If an ISP got a large number of messages from another ISP they'd suspect spamming and insist on payment in advance. If the sending ISP didn't pay then the email would be trashed.

If two ISPs decided to trade spamming rights then their customers would start getting spam again and would switch to a more reputable ISPs. The spamming ISPs would lose customers and their spamming operation would lose income.

It seems unlikely that all ISPs would make spamming deals. The big guys have too much to lose if their reputations are damaged. There might still be some spam but it would be greatly reduced.

If the above scheme isn't good enough then I have another idea. Each individual email user could set a price that he wants to be paid for receiving each piece of email. It need not be a large amount and each user could have a buddy list of people who would not be charged.

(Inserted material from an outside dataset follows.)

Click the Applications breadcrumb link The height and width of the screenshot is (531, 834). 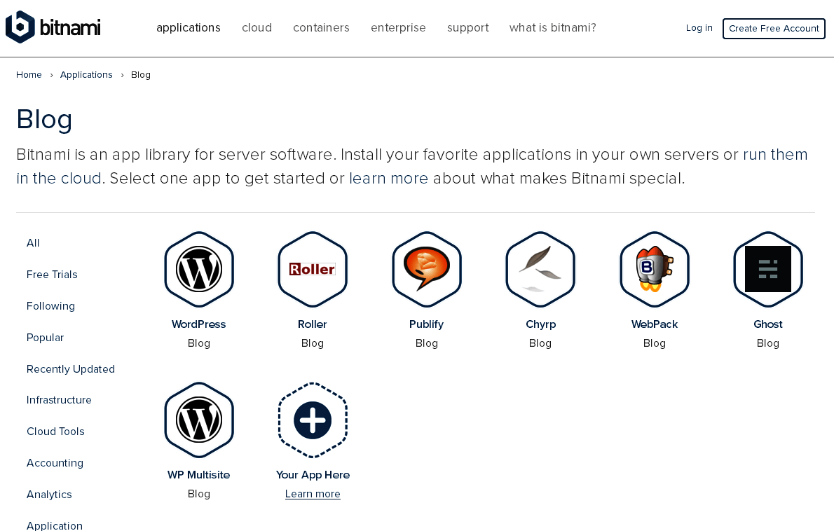point(86,75)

Each sender of an email would include the maximum amount that he's willing to pay to have it delivered. If he offers at least what the recipient asks for then the email would be delivered and the sender would pay the recipient's fee. If the offer isn't enough then the email would be returned and the sender would be told how much he must offer to get it through. If it gets delivered, the sender's ISP would pay the recipient's ISP and the ISPs would settle up with their own customers monthly.

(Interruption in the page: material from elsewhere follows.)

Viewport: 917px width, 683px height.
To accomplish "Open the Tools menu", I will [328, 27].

Since the recipients must be paid, the ISPs could not make profitable spamming deals and they'd have to put credit limits on their customers. If my computer were hacked by a spammer I'd soon reach my limit and the spam would stop. As in the previous idea, if an ISP received an unusually large amount of mail from another ISP they'd suspect spamming and demand payment in advance. They'd have to because they'd have pay their customers if they delivered it.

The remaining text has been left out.